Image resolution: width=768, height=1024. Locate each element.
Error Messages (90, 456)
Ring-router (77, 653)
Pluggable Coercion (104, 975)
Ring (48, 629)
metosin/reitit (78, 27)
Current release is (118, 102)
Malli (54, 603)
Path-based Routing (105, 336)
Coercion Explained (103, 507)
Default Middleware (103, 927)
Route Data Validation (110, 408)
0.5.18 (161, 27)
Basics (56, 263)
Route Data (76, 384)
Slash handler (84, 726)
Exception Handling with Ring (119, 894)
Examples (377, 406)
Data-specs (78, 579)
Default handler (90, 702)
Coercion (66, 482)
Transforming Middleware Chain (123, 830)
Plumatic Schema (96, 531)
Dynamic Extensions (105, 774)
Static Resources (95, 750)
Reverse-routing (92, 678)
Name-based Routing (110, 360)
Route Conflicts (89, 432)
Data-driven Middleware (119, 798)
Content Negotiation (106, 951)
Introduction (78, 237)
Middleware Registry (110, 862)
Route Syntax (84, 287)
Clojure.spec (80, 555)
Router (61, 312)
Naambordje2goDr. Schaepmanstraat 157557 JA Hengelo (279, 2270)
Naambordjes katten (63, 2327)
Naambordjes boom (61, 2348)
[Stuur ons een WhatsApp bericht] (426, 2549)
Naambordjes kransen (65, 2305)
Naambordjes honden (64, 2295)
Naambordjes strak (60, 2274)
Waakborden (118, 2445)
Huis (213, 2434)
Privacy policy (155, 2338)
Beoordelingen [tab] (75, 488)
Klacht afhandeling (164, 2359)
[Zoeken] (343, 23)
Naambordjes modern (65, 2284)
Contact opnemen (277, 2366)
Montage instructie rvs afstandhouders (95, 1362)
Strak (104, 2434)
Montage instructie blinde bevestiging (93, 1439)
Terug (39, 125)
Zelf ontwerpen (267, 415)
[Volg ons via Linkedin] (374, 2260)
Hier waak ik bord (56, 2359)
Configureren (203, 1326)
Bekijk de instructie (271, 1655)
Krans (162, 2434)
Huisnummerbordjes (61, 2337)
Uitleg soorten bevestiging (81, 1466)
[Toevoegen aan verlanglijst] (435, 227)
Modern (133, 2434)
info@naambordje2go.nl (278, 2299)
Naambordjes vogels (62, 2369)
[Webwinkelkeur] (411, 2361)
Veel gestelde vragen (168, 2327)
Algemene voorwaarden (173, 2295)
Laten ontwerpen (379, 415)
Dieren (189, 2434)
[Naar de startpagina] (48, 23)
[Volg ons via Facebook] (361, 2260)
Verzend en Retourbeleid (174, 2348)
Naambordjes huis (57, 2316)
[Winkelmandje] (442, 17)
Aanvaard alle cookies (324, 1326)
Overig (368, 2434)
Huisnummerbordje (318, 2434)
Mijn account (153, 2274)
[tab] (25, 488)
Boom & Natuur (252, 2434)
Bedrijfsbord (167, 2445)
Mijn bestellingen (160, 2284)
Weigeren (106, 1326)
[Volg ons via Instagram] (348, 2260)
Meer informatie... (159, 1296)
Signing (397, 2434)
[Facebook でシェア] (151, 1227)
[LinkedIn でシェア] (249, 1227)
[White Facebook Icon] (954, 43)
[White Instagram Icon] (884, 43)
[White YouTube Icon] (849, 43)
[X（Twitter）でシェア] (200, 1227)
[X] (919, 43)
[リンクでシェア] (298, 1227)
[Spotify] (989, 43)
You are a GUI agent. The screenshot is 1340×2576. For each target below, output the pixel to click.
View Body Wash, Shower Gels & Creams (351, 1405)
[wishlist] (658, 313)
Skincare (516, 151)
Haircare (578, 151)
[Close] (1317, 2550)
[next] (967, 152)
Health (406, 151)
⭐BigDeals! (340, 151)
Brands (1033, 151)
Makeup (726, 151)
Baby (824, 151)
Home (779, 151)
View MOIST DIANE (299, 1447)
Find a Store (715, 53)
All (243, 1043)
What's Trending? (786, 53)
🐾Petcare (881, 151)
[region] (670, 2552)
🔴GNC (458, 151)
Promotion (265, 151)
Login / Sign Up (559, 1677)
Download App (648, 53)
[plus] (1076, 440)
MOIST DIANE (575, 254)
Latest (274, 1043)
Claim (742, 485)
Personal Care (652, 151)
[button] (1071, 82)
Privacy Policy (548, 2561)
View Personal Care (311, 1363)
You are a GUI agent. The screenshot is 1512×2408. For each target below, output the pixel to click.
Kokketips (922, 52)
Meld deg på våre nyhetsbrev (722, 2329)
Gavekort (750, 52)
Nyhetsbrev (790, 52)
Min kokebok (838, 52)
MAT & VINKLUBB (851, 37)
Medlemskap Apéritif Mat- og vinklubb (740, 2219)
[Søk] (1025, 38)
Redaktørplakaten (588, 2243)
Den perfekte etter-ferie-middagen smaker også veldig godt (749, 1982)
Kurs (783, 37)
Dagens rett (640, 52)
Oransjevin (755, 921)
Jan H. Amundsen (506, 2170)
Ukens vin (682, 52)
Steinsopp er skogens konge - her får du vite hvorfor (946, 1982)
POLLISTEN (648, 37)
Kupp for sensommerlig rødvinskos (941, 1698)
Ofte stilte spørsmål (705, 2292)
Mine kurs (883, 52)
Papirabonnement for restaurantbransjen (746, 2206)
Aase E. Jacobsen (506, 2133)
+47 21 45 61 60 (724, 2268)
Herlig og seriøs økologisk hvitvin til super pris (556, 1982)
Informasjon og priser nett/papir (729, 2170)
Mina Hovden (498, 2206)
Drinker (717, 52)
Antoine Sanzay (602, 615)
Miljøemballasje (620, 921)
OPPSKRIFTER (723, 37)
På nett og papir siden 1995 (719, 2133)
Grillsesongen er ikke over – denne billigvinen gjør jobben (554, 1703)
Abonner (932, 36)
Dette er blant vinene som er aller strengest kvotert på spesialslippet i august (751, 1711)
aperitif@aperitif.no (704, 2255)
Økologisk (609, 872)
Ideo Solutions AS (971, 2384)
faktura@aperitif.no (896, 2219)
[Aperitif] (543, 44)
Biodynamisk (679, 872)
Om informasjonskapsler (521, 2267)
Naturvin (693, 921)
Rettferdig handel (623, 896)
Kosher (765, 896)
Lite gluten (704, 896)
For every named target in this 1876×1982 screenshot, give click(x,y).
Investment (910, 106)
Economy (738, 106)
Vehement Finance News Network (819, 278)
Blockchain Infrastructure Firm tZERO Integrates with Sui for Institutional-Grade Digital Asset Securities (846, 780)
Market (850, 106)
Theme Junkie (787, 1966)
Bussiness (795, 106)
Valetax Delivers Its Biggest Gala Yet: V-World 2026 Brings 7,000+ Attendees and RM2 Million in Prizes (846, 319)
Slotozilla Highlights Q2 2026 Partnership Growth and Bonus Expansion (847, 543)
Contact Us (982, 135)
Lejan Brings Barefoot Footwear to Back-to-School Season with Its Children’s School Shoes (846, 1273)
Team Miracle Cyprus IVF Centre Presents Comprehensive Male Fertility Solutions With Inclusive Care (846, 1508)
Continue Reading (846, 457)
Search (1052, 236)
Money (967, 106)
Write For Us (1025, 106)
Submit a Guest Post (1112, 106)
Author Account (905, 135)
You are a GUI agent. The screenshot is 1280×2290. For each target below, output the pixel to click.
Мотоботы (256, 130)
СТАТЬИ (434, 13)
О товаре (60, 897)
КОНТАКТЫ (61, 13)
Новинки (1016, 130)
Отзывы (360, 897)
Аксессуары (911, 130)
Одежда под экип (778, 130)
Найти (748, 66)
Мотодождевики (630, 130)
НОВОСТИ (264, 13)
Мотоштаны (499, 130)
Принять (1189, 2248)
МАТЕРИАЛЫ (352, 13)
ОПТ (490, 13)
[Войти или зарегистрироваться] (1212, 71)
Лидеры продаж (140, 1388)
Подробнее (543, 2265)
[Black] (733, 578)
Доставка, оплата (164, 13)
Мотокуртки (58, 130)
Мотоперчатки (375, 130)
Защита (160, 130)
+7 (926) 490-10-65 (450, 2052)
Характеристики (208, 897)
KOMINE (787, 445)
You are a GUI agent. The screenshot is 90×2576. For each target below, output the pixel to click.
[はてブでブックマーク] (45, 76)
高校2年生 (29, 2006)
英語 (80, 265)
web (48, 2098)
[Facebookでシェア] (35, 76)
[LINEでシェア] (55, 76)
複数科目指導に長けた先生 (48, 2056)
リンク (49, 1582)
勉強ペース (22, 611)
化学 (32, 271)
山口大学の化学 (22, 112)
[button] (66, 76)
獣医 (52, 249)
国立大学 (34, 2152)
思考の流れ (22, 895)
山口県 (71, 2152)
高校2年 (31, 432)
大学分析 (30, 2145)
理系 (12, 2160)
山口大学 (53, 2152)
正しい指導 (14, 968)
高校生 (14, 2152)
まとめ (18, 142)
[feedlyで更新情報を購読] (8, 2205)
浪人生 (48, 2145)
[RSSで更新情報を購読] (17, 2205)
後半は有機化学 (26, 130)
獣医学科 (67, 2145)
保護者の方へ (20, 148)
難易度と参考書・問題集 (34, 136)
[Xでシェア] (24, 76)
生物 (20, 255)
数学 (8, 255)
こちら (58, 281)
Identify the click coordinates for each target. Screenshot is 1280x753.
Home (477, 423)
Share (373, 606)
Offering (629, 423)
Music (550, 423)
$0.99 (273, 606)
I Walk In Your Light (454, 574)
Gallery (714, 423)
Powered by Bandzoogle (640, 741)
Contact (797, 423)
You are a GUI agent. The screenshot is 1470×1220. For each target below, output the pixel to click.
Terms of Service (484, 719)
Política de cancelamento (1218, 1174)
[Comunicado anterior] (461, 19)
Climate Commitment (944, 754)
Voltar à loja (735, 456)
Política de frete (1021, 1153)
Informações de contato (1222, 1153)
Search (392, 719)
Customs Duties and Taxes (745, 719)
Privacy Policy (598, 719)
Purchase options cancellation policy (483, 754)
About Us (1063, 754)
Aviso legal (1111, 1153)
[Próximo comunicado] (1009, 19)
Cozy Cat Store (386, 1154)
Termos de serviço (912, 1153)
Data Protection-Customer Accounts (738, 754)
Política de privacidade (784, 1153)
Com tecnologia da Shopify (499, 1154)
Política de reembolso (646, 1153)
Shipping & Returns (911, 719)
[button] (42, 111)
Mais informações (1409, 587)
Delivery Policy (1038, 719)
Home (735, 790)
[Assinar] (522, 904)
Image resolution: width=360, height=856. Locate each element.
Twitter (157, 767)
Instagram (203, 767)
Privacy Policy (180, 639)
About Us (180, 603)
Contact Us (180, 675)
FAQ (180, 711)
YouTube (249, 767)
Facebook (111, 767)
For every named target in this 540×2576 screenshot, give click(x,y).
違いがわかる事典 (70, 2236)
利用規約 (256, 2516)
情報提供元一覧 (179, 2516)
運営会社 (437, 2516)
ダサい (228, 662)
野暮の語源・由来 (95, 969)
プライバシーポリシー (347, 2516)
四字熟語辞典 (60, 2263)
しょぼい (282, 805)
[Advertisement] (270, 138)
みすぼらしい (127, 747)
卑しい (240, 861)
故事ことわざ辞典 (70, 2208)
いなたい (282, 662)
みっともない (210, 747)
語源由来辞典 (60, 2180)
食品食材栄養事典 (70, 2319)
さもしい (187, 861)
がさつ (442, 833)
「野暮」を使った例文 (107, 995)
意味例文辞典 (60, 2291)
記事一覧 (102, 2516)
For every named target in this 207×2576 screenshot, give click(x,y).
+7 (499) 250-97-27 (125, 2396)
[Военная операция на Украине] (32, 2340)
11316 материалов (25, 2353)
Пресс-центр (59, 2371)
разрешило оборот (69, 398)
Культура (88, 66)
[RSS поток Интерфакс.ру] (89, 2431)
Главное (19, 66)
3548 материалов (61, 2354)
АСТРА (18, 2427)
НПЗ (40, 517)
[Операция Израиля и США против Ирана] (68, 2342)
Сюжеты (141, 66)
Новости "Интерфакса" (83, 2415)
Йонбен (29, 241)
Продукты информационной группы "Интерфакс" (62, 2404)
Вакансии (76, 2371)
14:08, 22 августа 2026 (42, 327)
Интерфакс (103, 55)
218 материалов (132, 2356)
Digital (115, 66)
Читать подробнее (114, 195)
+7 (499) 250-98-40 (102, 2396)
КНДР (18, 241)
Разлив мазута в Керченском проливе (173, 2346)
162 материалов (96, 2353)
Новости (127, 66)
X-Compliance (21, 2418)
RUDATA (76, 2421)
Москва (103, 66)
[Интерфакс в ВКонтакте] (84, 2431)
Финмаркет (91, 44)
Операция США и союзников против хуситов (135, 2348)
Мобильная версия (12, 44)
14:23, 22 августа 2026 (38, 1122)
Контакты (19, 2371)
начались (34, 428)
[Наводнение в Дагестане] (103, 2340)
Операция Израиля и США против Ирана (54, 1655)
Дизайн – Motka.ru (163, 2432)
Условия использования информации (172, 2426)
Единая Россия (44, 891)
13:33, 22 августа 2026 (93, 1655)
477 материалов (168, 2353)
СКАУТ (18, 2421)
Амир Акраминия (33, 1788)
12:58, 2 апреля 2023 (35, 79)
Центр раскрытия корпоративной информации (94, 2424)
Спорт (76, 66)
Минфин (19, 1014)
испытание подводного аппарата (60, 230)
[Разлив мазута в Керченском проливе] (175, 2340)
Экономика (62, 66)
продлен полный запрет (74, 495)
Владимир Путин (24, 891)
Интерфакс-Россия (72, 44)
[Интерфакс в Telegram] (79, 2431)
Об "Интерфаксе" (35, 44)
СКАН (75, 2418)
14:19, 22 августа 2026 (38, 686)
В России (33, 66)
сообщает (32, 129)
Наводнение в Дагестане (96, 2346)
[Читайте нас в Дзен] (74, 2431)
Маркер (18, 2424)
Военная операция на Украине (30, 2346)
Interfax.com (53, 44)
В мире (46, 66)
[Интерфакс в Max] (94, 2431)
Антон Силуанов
........
_What is required_
Begin with the line that has "Contact Us (982, 135)" in the listing above and end after the line that has "高校2年 (31, 432)"; output those lines exactly.

_Response to the task_
Contact Us (982, 135)
Lejan Brings Barefoot Footwear to Back-to-School Season with Its Children’s School Shoes (846, 1273)
Team Miracle Cyprus IVF Centre Presents Comprehensive Male Fertility Solutions With Inclusive Care (846, 1508)
Continue Reading (846, 457)
Search (1052, 236)
Money (967, 106)
Write For Us (1025, 106)
Submit a Guest Post (1112, 106)
Author Account (905, 135)
You are a GUI agent. The screenshot is 1280×2290. For each target below, output the pixel to click.
Мотоботы (256, 130)
СТАТЬИ (434, 13)
О товаре (60, 897)
КОНТАКТЫ (61, 13)
Новинки (1016, 130)
Отзывы (360, 897)
Аксессуары (911, 130)
Одежда под экип (778, 130)
Найти (748, 66)
Мотодождевики (630, 130)
НОВОСТИ (264, 13)
Мотоштаны (499, 130)
Принять (1189, 2248)
МАТЕРИАЛЫ (352, 13)
ОПТ (490, 13)
[Войти или зарегистрироваться] (1212, 71)
Лидеры продаж (140, 1388)
Подробнее (543, 2265)
[Black] (733, 578)
Доставка, оплата (164, 13)
Мотокуртки (58, 130)
Мотоперчатки (375, 130)
Защита (160, 130)
+7 (926) 490-10-65 (450, 2052)
Характеристики (208, 897)
KOMINE (787, 445)
You are a GUI agent. The screenshot is 90×2576. For each target below, output the pixel to click.
[はてブでブックマーク] (45, 76)
高校2年生 (29, 2006)
英語 (80, 265)
web (48, 2098)
[Facebookでシェア] (35, 76)
[LINEでシェア] (55, 76)
複数科目指導に長けた先生 (48, 2056)
リンク (49, 1582)
勉強ペース (22, 611)
化学 (32, 271)
山口大学の化学 (22, 112)
[button] (66, 76)
獣医 (52, 249)
国立大学 (34, 2152)
思考の流れ (22, 895)
山口県 (71, 2152)
高校2年 (31, 432)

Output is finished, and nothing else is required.